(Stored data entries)
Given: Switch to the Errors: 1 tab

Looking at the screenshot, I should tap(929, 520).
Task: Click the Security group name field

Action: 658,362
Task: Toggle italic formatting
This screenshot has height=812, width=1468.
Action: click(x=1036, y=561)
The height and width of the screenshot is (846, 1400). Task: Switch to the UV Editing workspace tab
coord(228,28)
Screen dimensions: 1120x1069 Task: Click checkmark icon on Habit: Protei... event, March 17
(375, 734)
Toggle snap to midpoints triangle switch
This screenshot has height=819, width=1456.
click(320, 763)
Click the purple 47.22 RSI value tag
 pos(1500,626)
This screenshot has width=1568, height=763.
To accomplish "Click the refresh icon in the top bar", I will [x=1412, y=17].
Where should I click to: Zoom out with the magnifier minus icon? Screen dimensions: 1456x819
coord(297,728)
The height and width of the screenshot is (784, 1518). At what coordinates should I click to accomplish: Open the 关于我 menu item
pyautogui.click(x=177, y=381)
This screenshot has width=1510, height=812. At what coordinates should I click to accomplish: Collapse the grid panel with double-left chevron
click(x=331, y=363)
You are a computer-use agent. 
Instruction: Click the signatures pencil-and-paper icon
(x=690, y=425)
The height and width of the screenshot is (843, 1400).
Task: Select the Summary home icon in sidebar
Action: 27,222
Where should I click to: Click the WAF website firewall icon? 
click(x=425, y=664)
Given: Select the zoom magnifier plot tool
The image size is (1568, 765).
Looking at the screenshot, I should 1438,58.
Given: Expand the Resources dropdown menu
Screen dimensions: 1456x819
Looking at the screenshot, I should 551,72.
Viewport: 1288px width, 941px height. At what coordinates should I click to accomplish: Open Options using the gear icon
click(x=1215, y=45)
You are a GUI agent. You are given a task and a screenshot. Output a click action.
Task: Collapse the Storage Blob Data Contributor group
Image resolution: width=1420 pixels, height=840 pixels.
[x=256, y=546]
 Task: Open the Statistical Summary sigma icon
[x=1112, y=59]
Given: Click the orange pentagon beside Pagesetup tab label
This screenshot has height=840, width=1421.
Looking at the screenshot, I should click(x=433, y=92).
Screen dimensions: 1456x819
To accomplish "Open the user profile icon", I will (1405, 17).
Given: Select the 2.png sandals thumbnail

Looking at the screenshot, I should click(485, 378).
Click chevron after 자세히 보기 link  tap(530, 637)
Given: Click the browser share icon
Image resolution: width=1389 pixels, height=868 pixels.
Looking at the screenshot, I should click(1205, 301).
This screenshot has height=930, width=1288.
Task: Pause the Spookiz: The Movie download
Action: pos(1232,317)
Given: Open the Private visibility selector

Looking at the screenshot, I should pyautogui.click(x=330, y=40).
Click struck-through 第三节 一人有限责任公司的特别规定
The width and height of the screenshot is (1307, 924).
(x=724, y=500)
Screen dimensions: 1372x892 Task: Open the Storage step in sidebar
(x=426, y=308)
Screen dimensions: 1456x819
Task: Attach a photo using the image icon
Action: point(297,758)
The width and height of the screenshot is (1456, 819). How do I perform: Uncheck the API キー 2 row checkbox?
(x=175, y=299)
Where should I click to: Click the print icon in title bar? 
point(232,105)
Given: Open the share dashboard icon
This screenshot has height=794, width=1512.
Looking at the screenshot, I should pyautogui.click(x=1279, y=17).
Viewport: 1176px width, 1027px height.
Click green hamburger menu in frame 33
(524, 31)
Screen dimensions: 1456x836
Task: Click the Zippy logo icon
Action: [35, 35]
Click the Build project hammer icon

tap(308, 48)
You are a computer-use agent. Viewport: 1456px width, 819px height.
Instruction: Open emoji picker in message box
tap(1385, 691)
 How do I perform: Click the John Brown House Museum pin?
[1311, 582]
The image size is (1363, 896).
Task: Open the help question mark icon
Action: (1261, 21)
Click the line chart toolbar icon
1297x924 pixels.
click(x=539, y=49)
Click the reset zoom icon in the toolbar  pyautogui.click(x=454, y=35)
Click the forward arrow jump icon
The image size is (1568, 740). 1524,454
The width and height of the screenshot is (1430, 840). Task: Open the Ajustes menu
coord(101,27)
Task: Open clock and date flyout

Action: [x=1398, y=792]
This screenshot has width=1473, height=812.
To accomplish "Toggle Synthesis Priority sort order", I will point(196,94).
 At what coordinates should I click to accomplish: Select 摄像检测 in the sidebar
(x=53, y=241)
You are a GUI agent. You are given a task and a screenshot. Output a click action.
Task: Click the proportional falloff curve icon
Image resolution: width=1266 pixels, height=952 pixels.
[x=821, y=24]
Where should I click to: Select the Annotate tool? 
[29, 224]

• [Task objective] Restate the records in full, keeping every word as it is.

• [Solution for this exercise]
Given: Switch to the Errors: 1 tab

Looking at the screenshot, I should tap(929, 520).
Task: Click the Security group name field

Action: 658,362
Task: Toggle italic formatting
This screenshot has height=812, width=1468.
Action: click(x=1036, y=561)
The height and width of the screenshot is (846, 1400). Task: Switch to the UV Editing workspace tab
coord(228,28)
Screen dimensions: 1120x1069 Task: Click checkmark icon on Habit: Protei... event, March 17
(375, 734)
Toggle snap to midpoints triangle switch
This screenshot has height=819, width=1456.
click(320, 763)
Click the purple 47.22 RSI value tag
 pos(1500,626)
This screenshot has width=1568, height=763.
To accomplish "Click the refresh icon in the top bar", I will [x=1412, y=17].
Where should I click to: Zoom out with the magnifier minus icon? Screen dimensions: 1456x819
coord(297,728)
The height and width of the screenshot is (784, 1518). At what coordinates should I click to accomplish: Open the 关于我 menu item
pyautogui.click(x=177, y=381)
This screenshot has width=1510, height=812. At what coordinates should I click to accomplish: Collapse the grid panel with double-left chevron
click(x=331, y=363)
You are a computer-use agent. 
Instruction: Click the signatures pencil-and-paper icon
(x=690, y=425)
The height and width of the screenshot is (843, 1400).
Task: Select the Summary home icon in sidebar
Action: 27,222
Where should I click to: Click the WAF website firewall icon? 
click(x=425, y=664)
Given: Select the zoom magnifier plot tool
The image size is (1568, 765).
Looking at the screenshot, I should 1438,58.
Given: Expand the Resources dropdown menu
Screen dimensions: 1456x819
Looking at the screenshot, I should 551,72.
Viewport: 1288px width, 941px height. At what coordinates should I click to accomplish: Open Options using the gear icon
click(x=1215, y=45)
You are a GUI agent. You are given a task and a screenshot. Output a click action.
Task: Collapse the Storage Blob Data Contributor group
Image resolution: width=1420 pixels, height=840 pixels.
[x=256, y=546]
 Task: Open the Statistical Summary sigma icon
[x=1112, y=59]
Given: Click the orange pentagon beside Pagesetup tab label
This screenshot has height=840, width=1421.
Looking at the screenshot, I should click(x=433, y=92).
Screen dimensions: 1456x819
To accomplish "Open the user profile icon", I will (1405, 17).
Given: Select the 2.png sandals thumbnail

Looking at the screenshot, I should click(485, 378).
Click chevron after 자세히 보기 link  tap(530, 637)
Given: Click the browser share icon
Image resolution: width=1389 pixels, height=868 pixels.
Looking at the screenshot, I should click(1205, 301).
This screenshot has height=930, width=1288.
Task: Pause the Spookiz: The Movie download
Action: pos(1232,317)
Given: Open the Private visibility selector

Looking at the screenshot, I should pyautogui.click(x=330, y=40).
Click struck-through 第三节 一人有限责任公司的特别规定
The width and height of the screenshot is (1307, 924).
(x=724, y=500)
Screen dimensions: 1372x892 Task: Open the Storage step in sidebar
(x=426, y=308)
Screen dimensions: 1456x819
Task: Attach a photo using the image icon
Action: point(297,758)
The width and height of the screenshot is (1456, 819). How do I perform: Uncheck the API キー 2 row checkbox?
(x=175, y=299)
Where should I click to: Click the print icon in title bar? 
point(232,105)
Given: Open the share dashboard icon
This screenshot has height=794, width=1512.
Looking at the screenshot, I should pyautogui.click(x=1279, y=17).
Viewport: 1176px width, 1027px height.
Click green hamburger menu in frame 33
(524, 31)
Screen dimensions: 1456x836
Task: Click the Zippy logo icon
Action: [35, 35]
Click the Build project hammer icon

tap(308, 48)
You are a computer-use agent. Viewport: 1456px width, 819px height.
Instruction: Open emoji picker in message box
tap(1385, 691)
 How do I perform: Click the John Brown House Museum pin?
[1311, 582]
The image size is (1363, 896).
Task: Open the help question mark icon
Action: (1261, 21)
Click the line chart toolbar icon
1297x924 pixels.
click(x=539, y=49)
Click the reset zoom icon in the toolbar  pyautogui.click(x=454, y=35)
Click the forward arrow jump icon
The image size is (1568, 740). 1524,454
The width and height of the screenshot is (1430, 840). Task: Open the Ajustes menu
coord(101,27)
Task: Open clock and date flyout

Action: [x=1398, y=792]
This screenshot has width=1473, height=812.
To accomplish "Toggle Synthesis Priority sort order", I will point(196,94).
 At what coordinates should I click to accomplish: Select 摄像检测 in the sidebar
(x=53, y=241)
You are a GUI agent. You are given a task and a screenshot. Output a click action.
Task: Click the proportional falloff curve icon
Image resolution: width=1266 pixels, height=952 pixels.
[x=821, y=24]
Where should I click to: Select the Annotate tool? 
[29, 224]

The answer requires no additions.